* Entries supplied *
____

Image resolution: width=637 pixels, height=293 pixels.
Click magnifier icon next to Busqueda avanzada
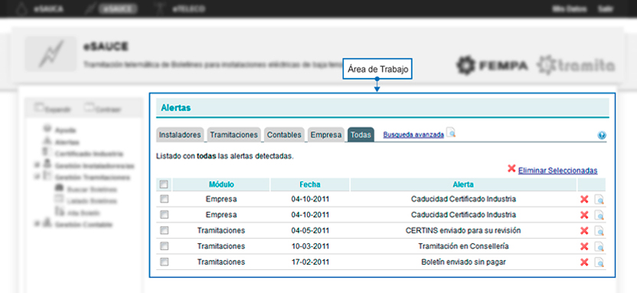451,132
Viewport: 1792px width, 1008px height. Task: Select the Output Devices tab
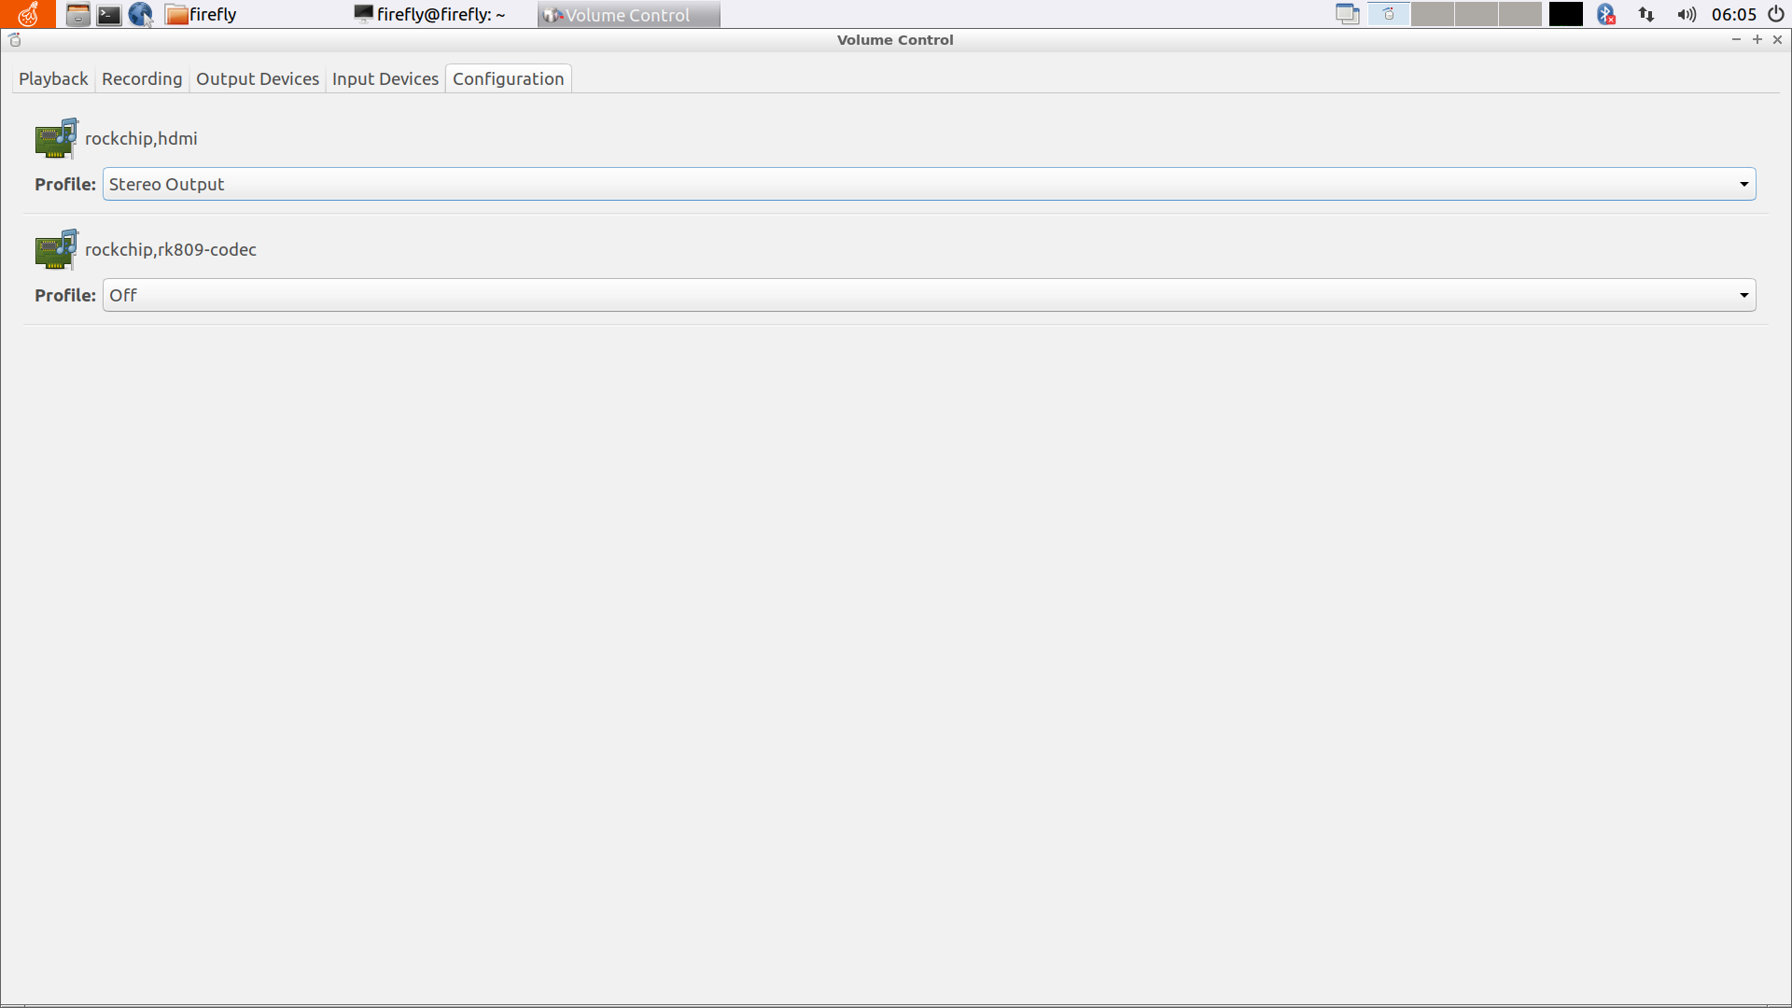[258, 78]
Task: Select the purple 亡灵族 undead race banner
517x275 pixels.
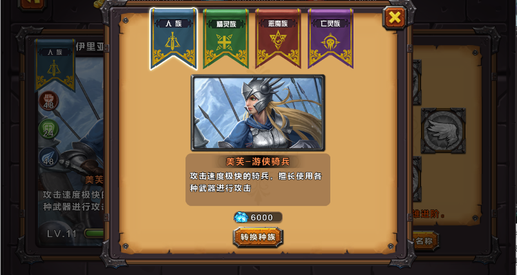Action: click(330, 39)
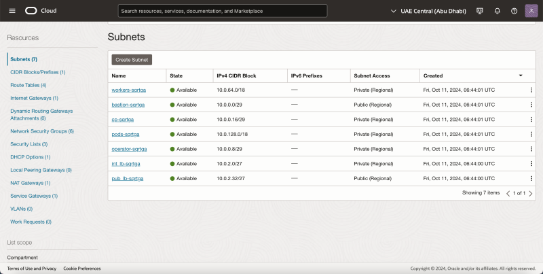The height and width of the screenshot is (274, 543).
Task: Go to previous page of subnets
Action: (508, 193)
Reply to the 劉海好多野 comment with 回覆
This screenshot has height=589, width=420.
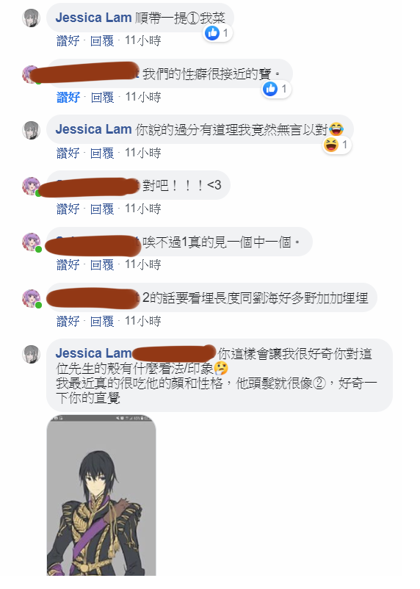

____

Format the entries above as a numbered list with one line per item, omitting any blank lines and leaving out the pictures.

1. Image resolution: width=637 pixels, height=293 pixels.
2. Click magnifier icon next to Busqueda avanzada
3. 451,132
4. Viewport: 1792px width, 1008px height. Task: Select the Output Devices tab
5. [258, 78]
6. Task: Select the purple 亡灵族 undead race banner
7. 517x275 pixels.
8. Action: click(330, 39)
9. The height and width of the screenshot is (274, 543).
10. Task: Go to previous page of subnets
11. Action: (508, 193)
12. Reply to the 劉海好多野 comment with 回覆
13. This screenshot has height=589, width=420.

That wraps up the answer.